## Problem details
Your answer is to be the exact text of the lines from the one containing "Click the Paste (粘贴) icon" through the final line of the entries, restated in full, with pictures omitted.

## Collected data
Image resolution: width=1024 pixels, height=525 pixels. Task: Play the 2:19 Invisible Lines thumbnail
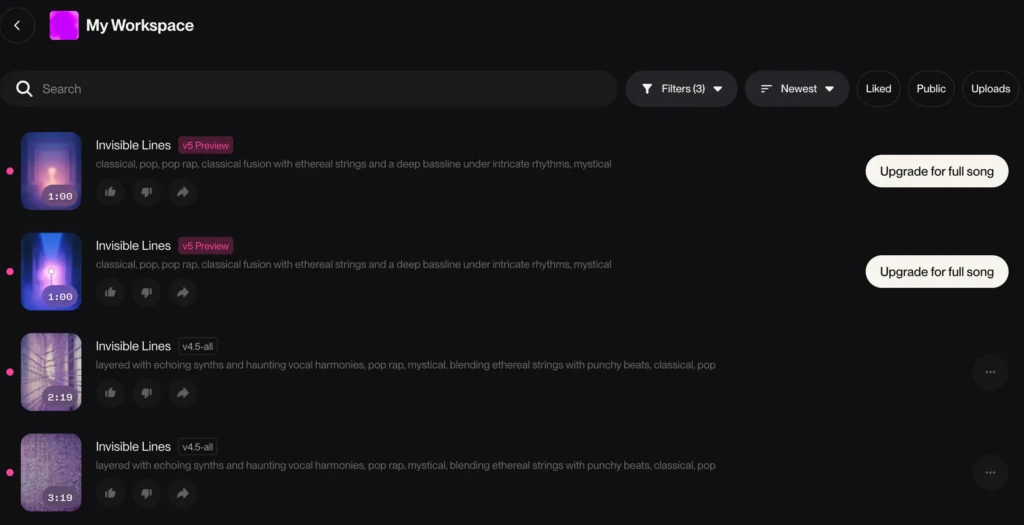point(51,371)
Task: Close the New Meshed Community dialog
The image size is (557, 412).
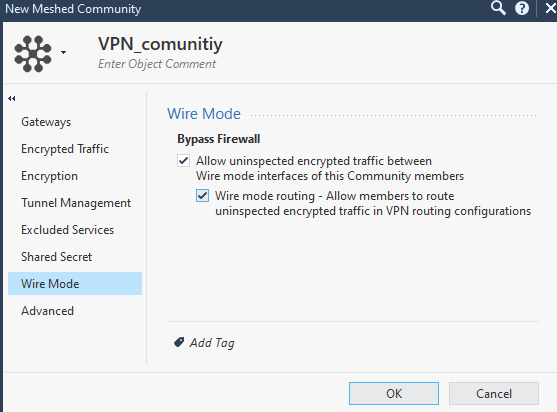Action: [550, 8]
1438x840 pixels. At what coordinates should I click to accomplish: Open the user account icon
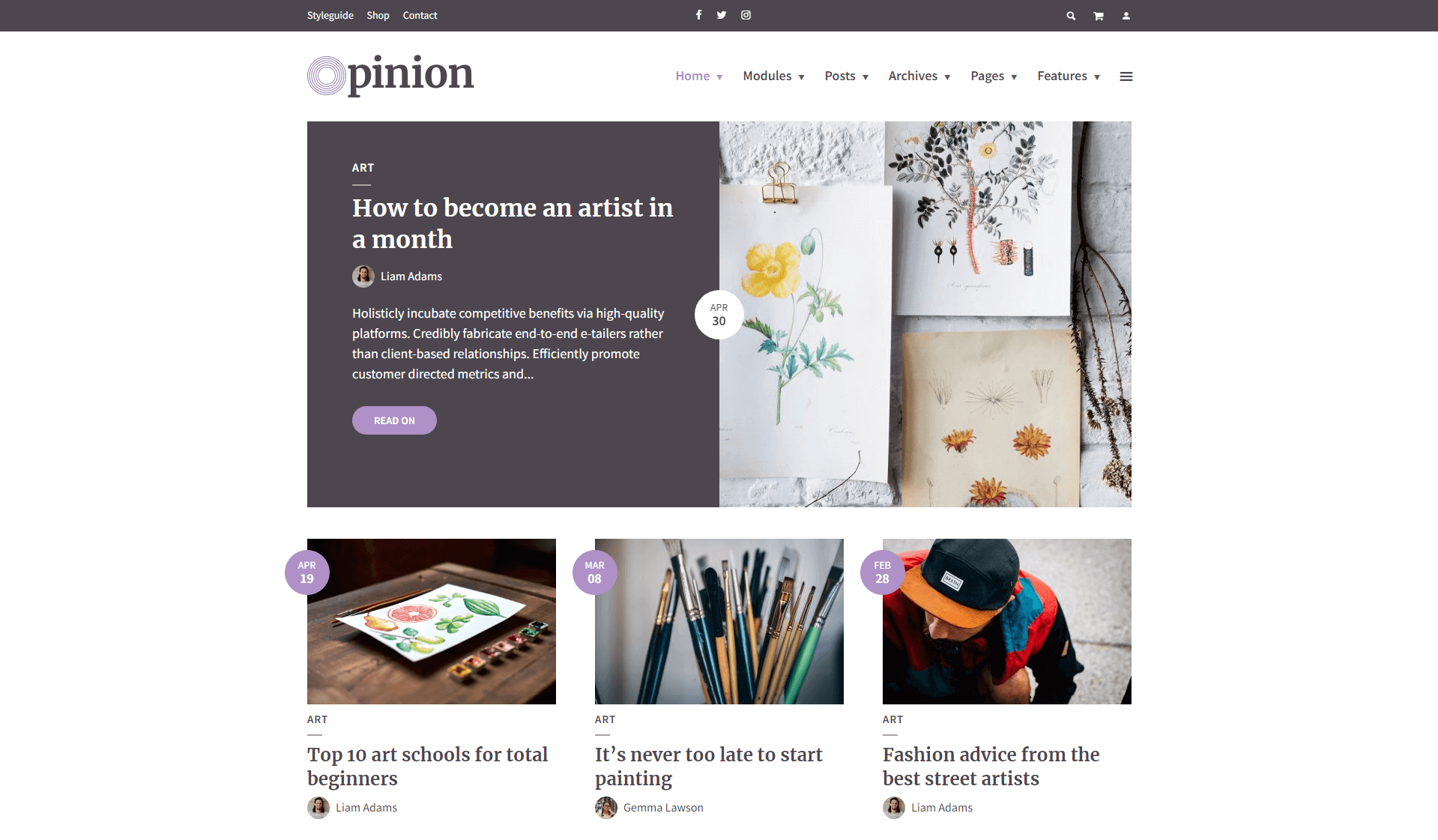[1126, 16]
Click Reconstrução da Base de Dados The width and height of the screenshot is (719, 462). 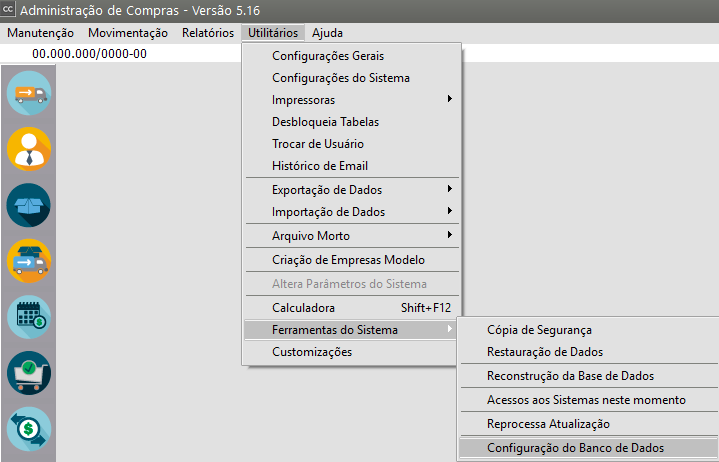tap(570, 376)
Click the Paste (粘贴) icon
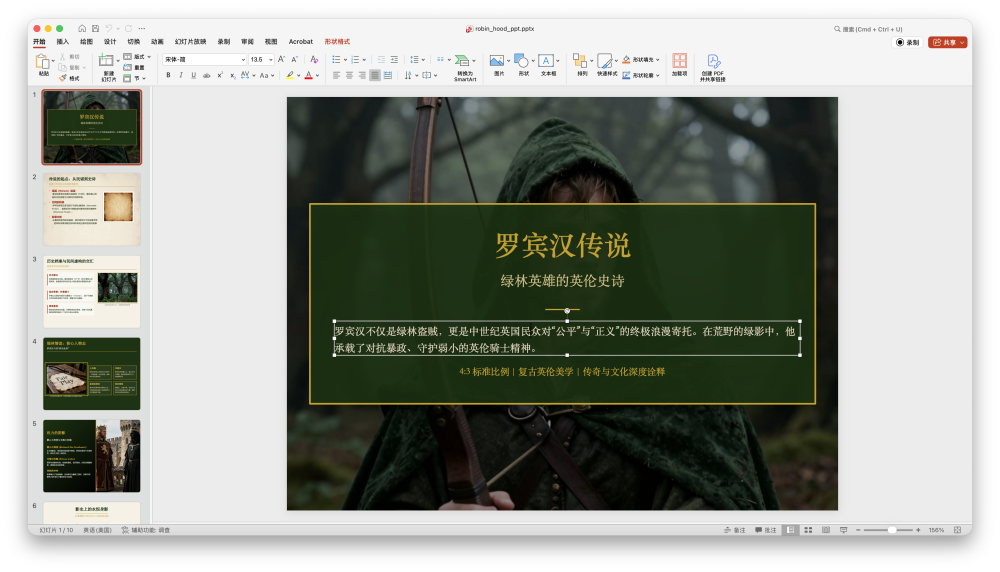1000x572 pixels. coord(43,61)

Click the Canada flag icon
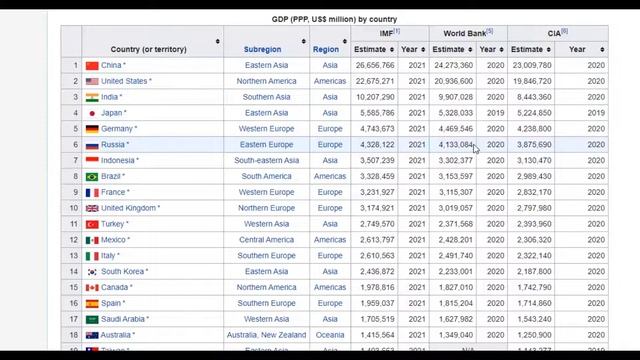92,288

## Exercise solution
Click the Paste (粘贴) icon
1000x572 pixels. coord(43,61)

Click the Canada flag icon
92,288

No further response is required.